### Exercise description:
The lines to return are those from the line holding "This screenshot has height=407, width=519." through the last line of the entries below, both included, written exactly and without pictures.
Start of Task inputs
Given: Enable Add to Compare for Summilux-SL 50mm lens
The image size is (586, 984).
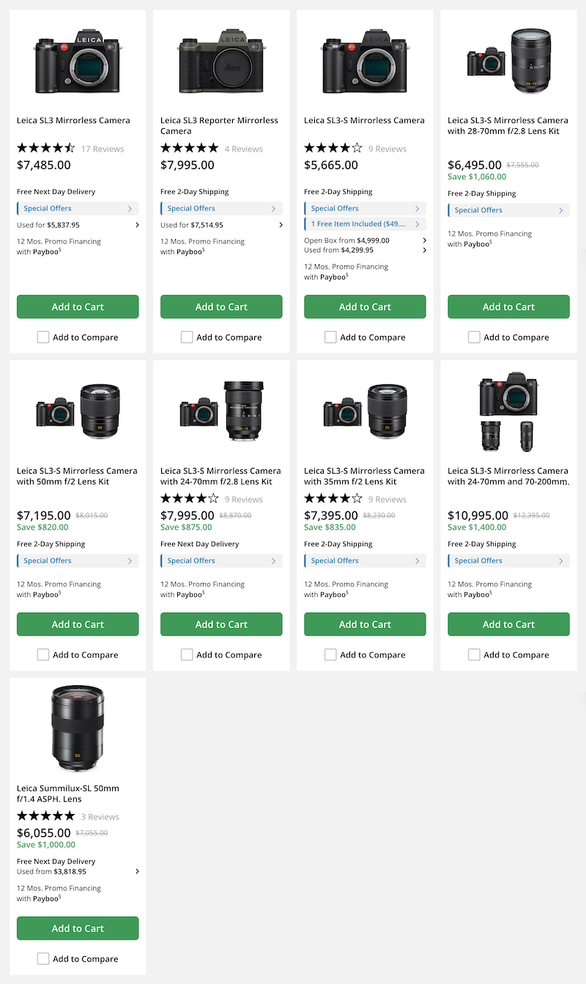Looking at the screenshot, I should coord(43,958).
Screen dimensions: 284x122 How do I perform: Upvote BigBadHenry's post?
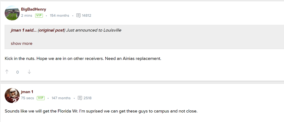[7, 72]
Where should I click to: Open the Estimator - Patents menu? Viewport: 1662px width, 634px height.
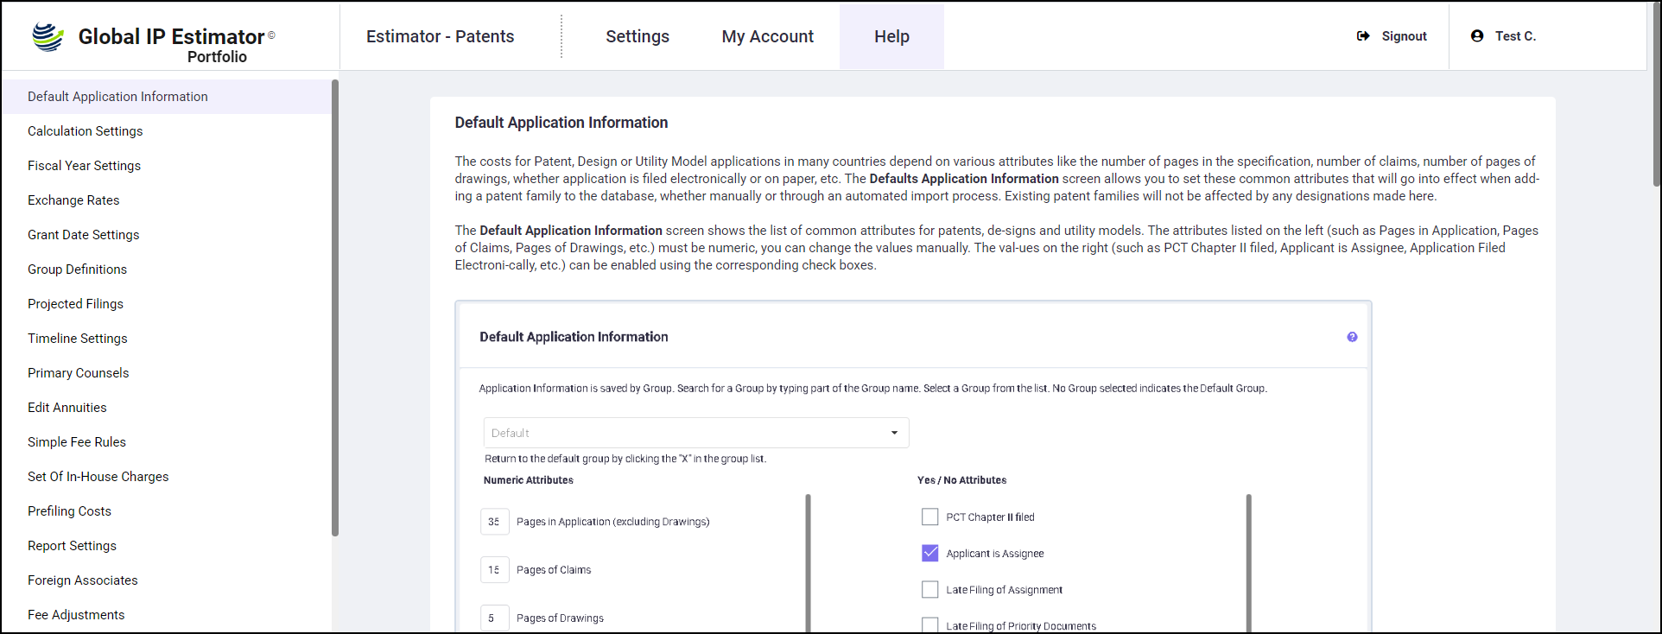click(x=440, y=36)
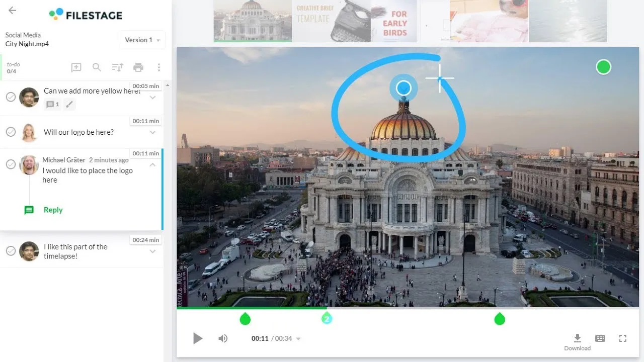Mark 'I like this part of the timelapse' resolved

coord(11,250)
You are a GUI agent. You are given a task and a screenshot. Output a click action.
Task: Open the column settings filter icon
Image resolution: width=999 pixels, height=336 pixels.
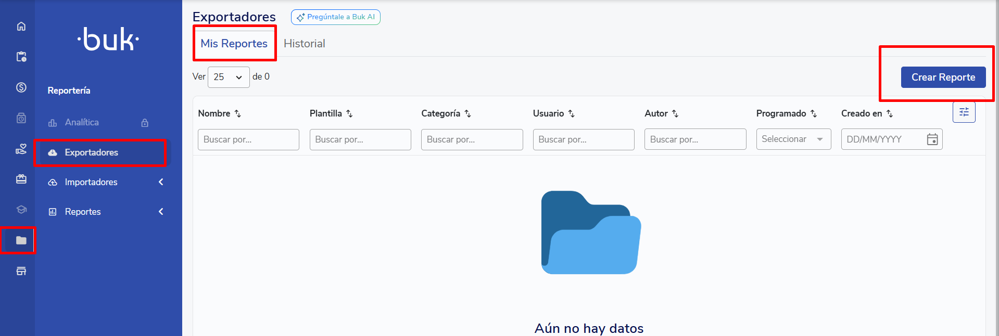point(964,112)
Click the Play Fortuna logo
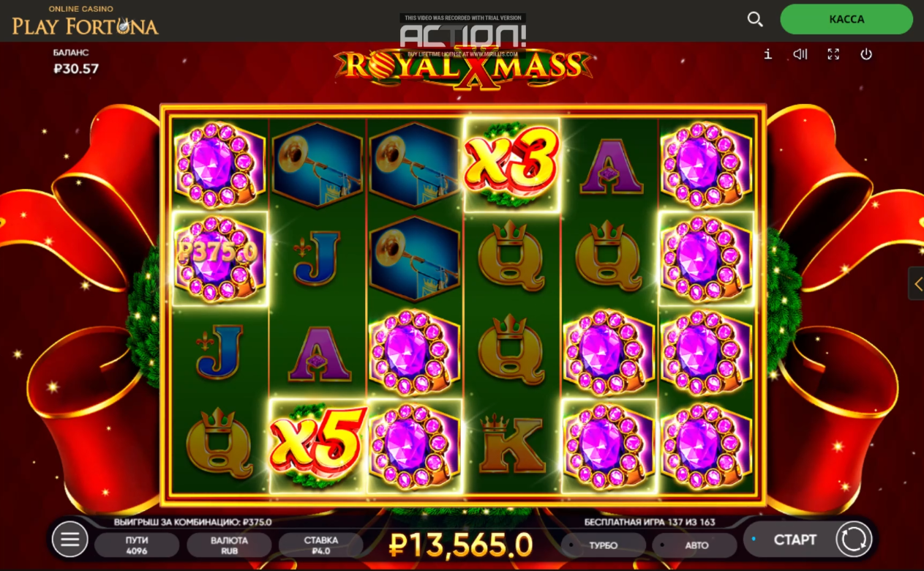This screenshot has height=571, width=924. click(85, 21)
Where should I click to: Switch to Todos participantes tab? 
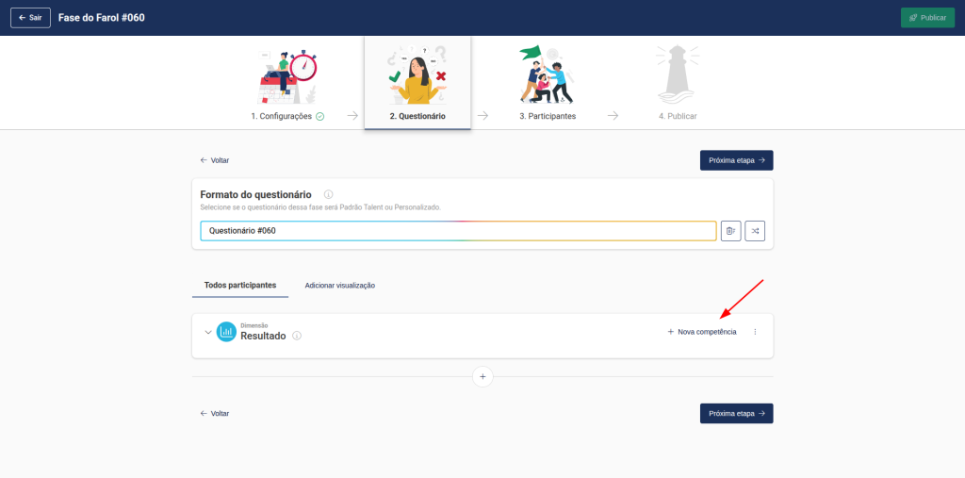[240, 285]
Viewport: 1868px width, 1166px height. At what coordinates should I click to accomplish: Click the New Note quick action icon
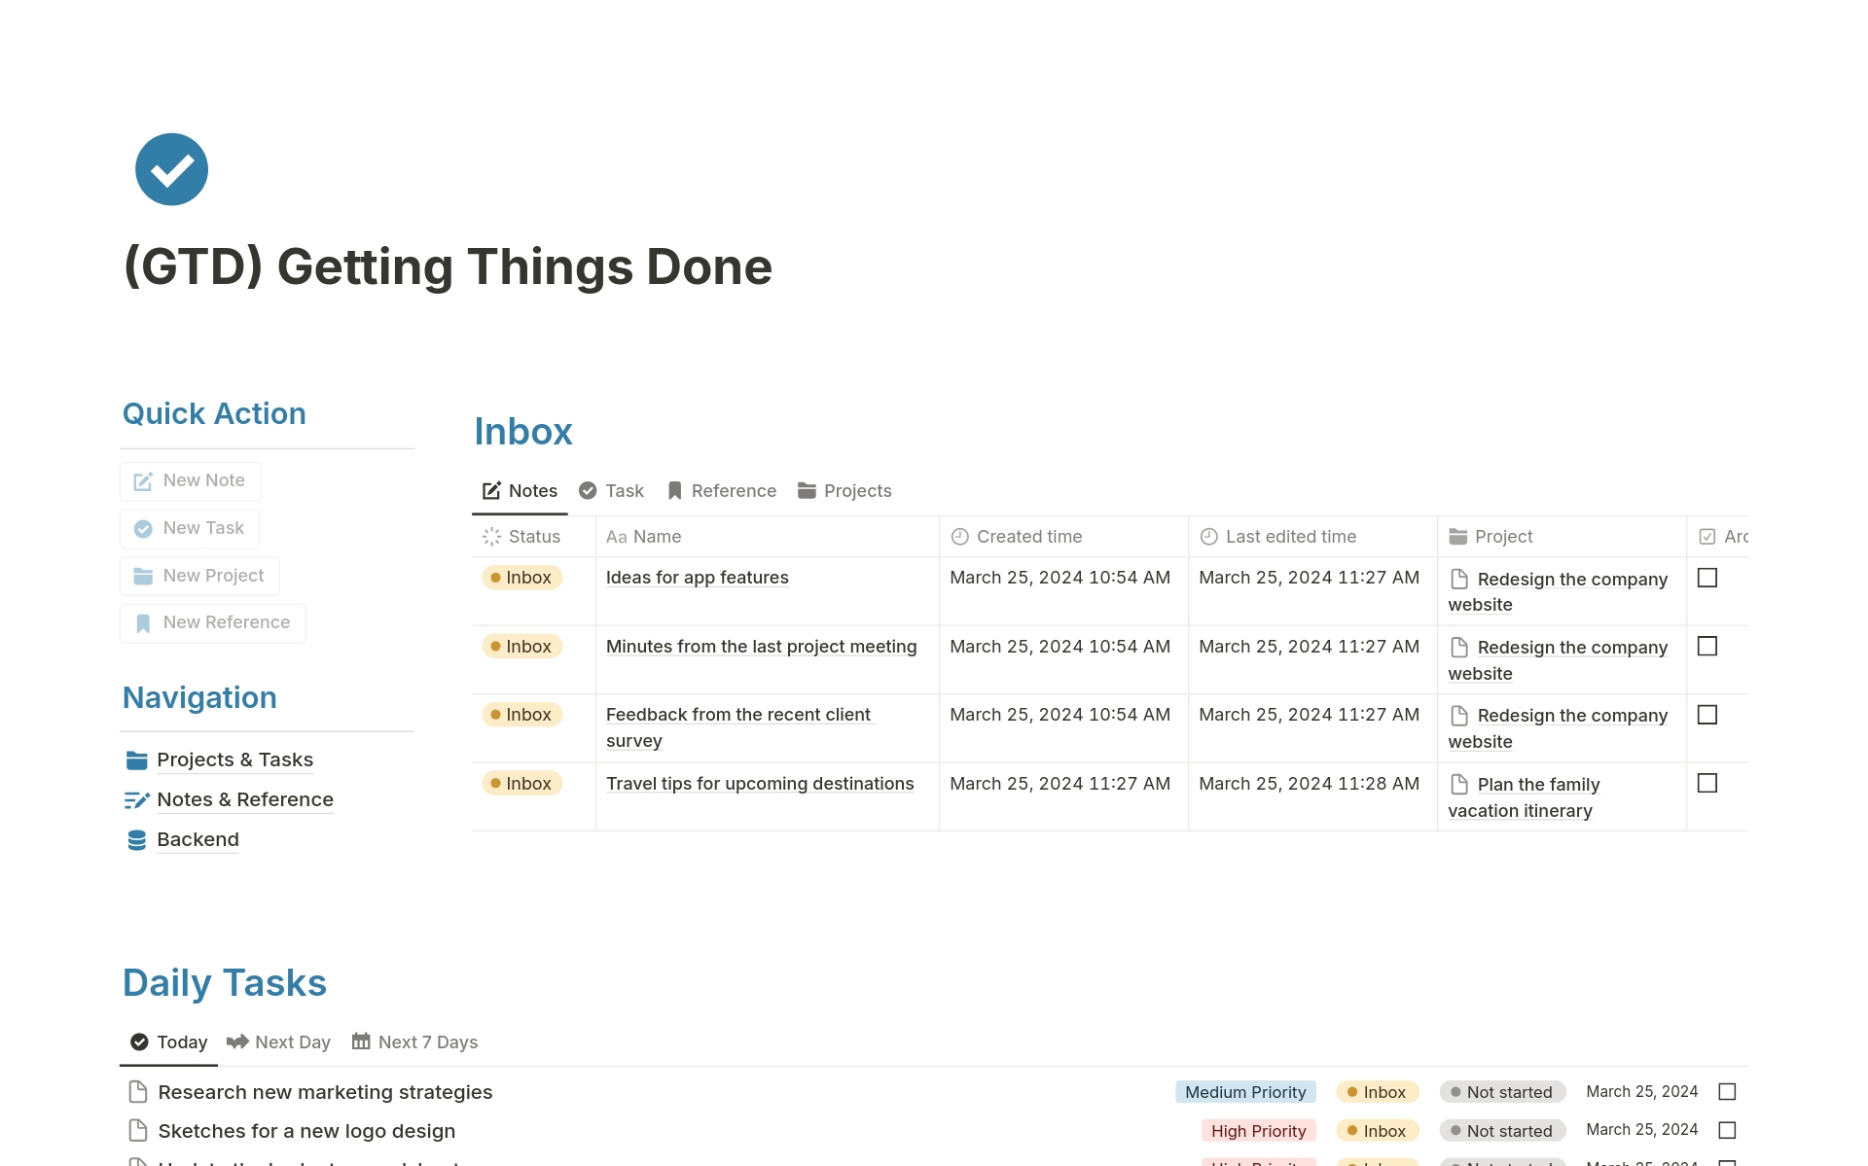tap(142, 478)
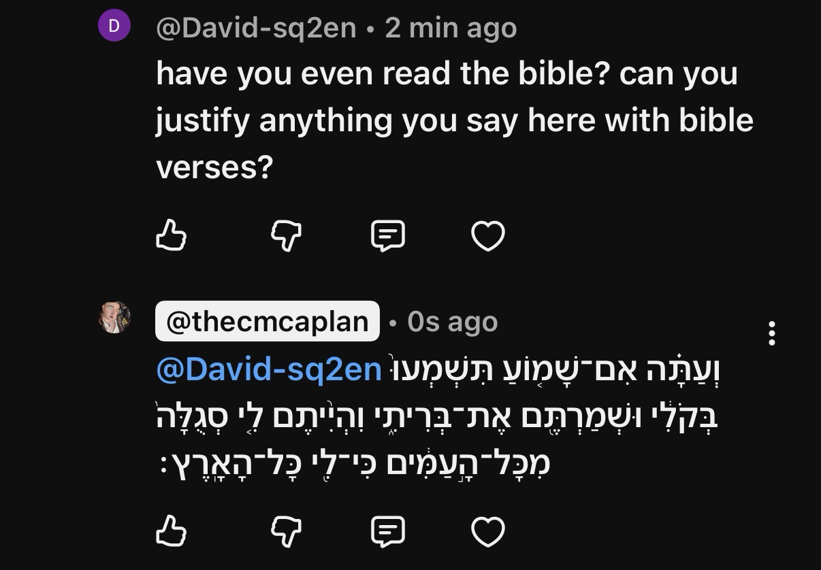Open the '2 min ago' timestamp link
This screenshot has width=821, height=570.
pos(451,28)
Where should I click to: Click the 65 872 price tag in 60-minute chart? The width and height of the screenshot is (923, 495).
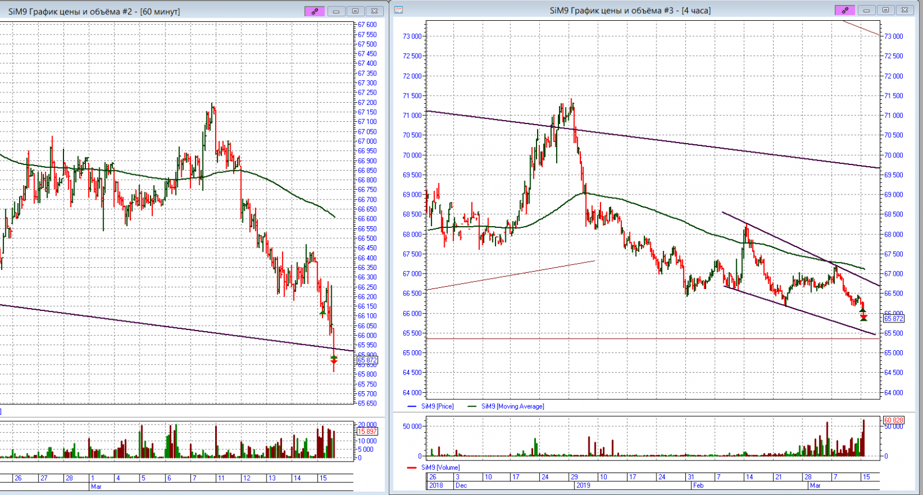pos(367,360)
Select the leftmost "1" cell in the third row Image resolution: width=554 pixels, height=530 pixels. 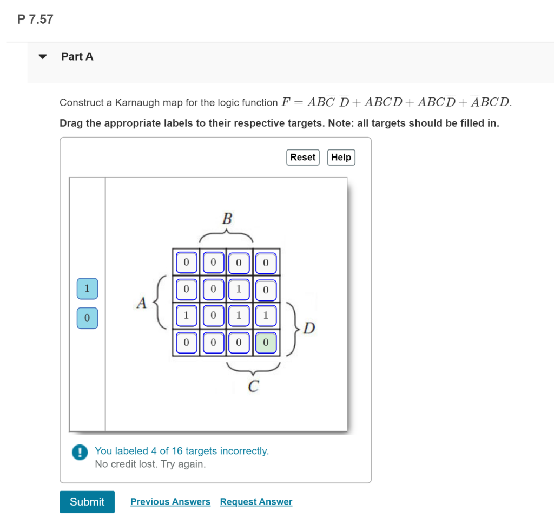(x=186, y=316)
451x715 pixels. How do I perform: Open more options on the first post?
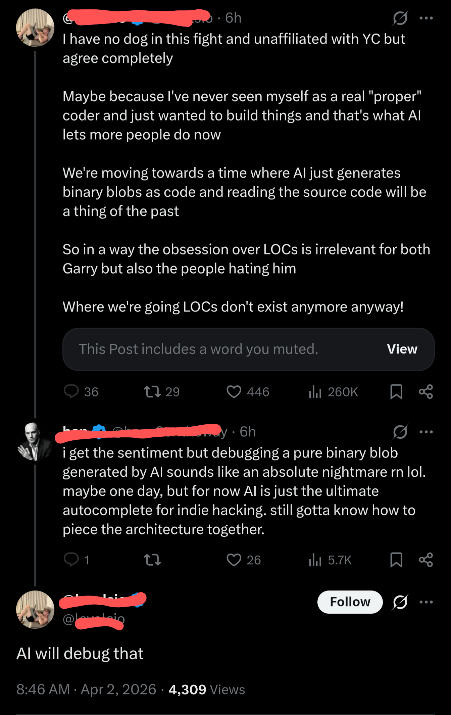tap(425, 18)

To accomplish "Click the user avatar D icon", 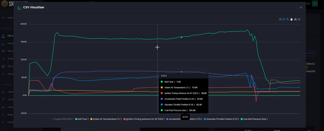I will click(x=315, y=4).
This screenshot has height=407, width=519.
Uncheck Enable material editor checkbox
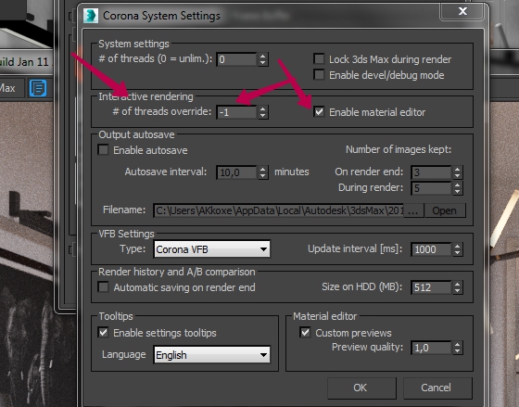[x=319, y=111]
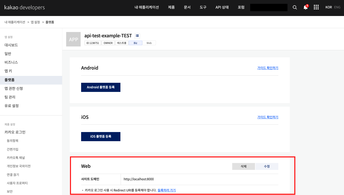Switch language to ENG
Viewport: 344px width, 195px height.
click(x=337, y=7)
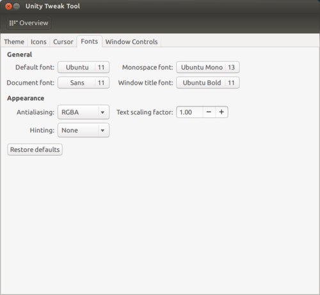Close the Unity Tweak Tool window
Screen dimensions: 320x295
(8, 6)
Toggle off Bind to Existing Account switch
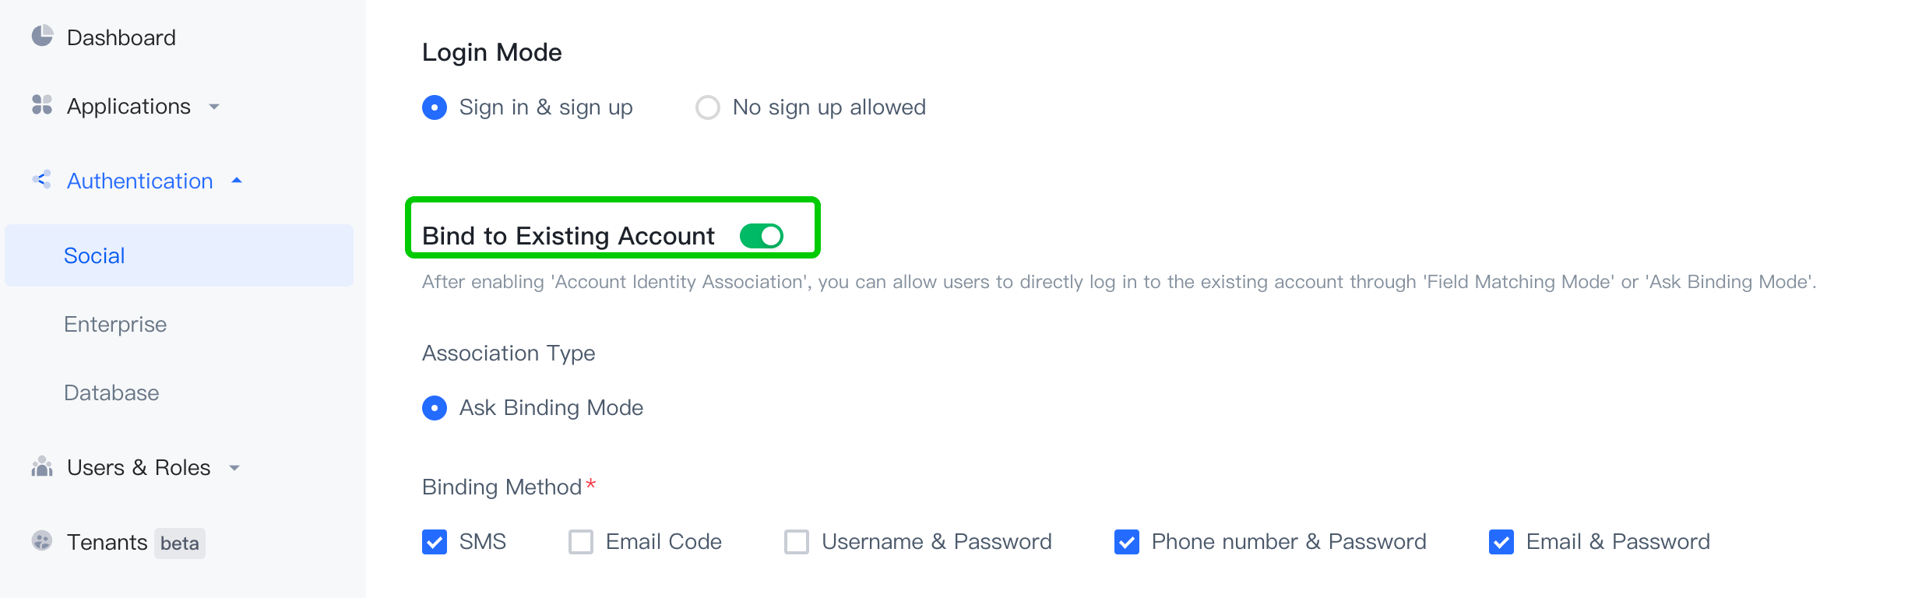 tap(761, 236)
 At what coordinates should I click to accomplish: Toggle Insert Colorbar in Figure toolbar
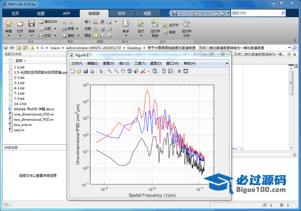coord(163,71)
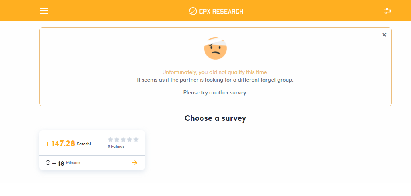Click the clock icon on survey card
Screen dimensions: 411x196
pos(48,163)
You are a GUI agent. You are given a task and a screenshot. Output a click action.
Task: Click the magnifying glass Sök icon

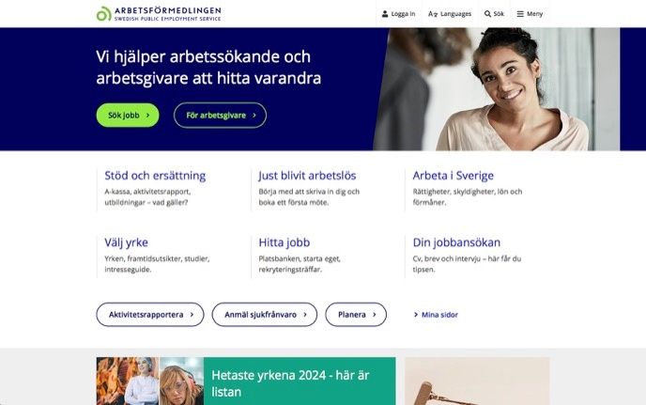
End of Task inputs
### Task response:
This screenshot has height=407, width=519.
Uncheck Enable material editor checkbox
[x=319, y=111]
Switch language to ENG
Viewport: 344px width, 195px height.
click(x=337, y=7)
Close the Unity Tweak Tool window
Screen dimensions: 320x295
(8, 6)
Toggle off Bind to Existing Account switch
 tap(761, 236)
 At what coordinates should I click to accomplish: Toggle Insert Colorbar in Figure toolbar
coord(163,71)
Click the clock icon on survey card
Screen dimensions: 411x196
pos(48,163)
You are a GUI agent. You are given a task and a screenshot. Output a click action.
Task: Click the magnifying glass Sök icon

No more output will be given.